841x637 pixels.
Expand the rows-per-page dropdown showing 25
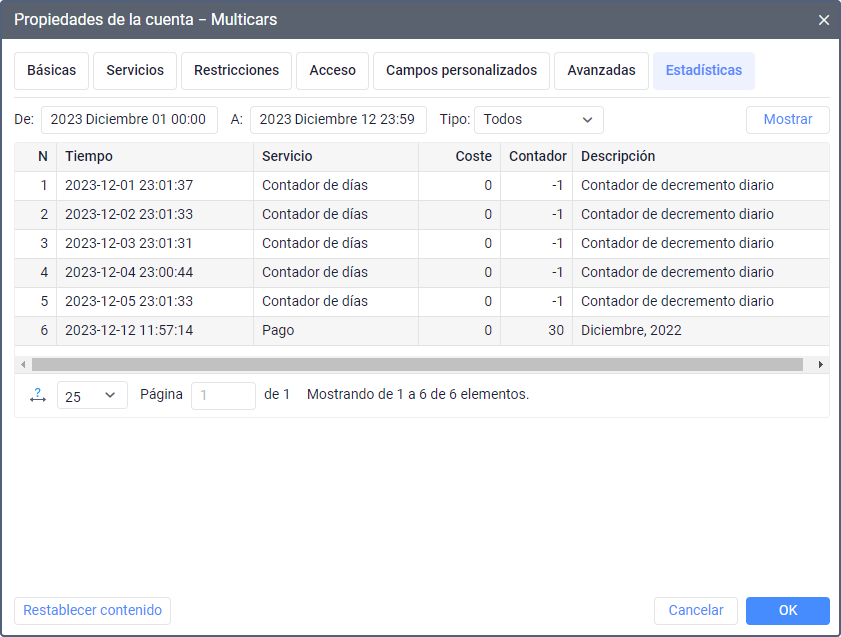point(92,395)
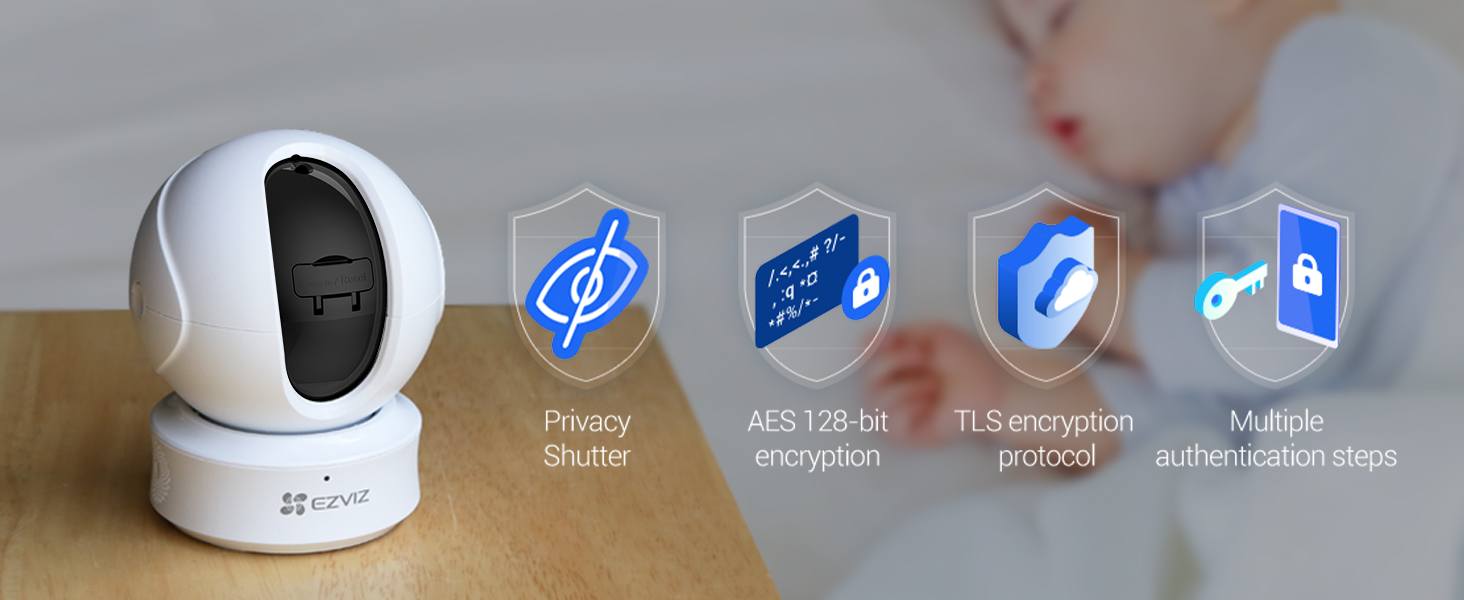The height and width of the screenshot is (600, 1464).
Task: Click the padlock badge beside the code panel
Action: tap(865, 288)
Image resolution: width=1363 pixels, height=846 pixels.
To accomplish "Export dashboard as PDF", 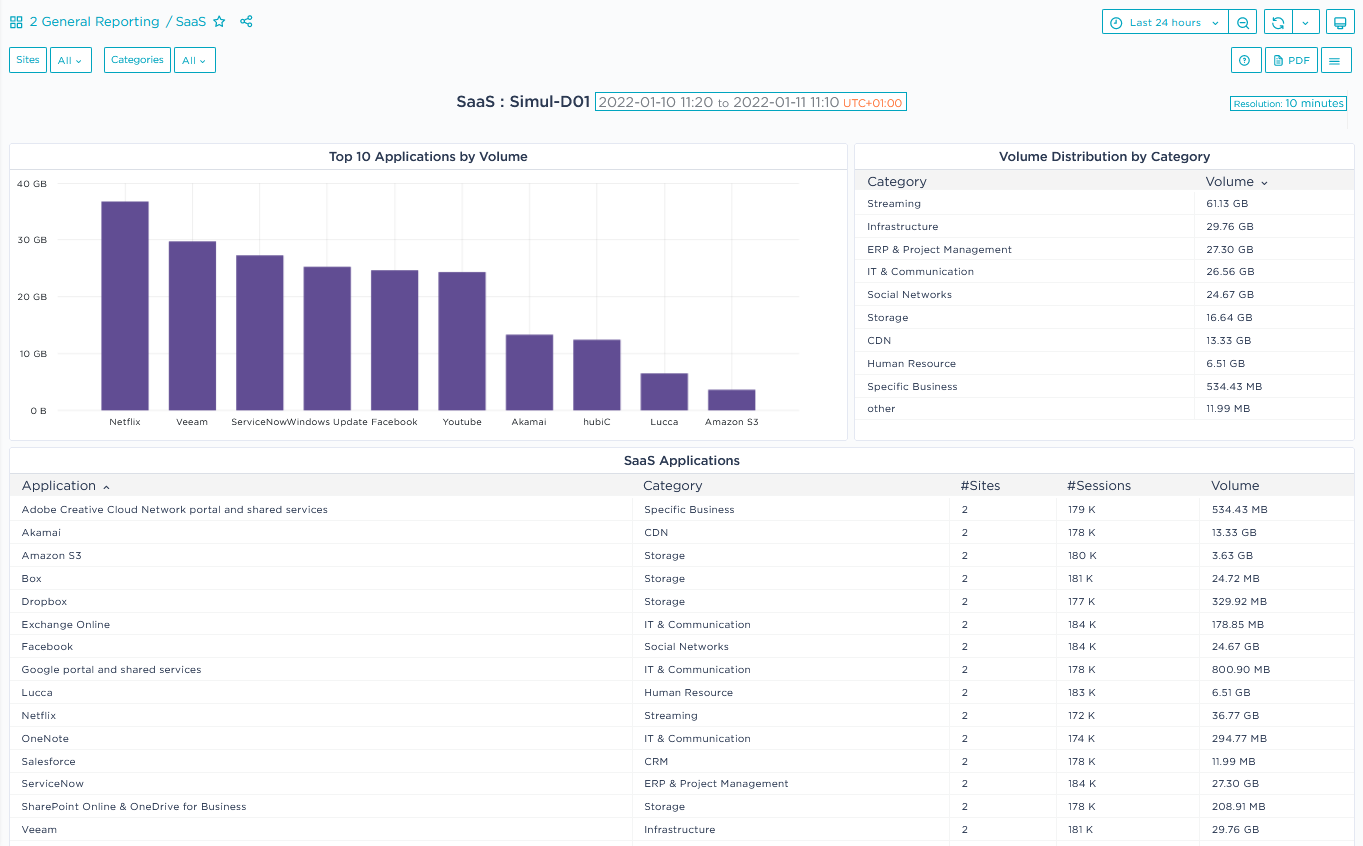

========================================================================

▶ _PROBLEM_:
No pictures belong in the answer. It must repeat exactly the lines from the line with "Expand the rows-per-page dropdown showing 25" through the final line of the records.

▶ _ANSWER TO THIS EXERCISE_:
Expand the rows-per-page dropdown showing 25
point(92,395)
The height and width of the screenshot is (600, 1464).
Task: Click the padlock badge beside the code panel
Action: tap(865, 288)
Image resolution: width=1363 pixels, height=846 pixels.
To accomplish "Export dashboard as PDF", 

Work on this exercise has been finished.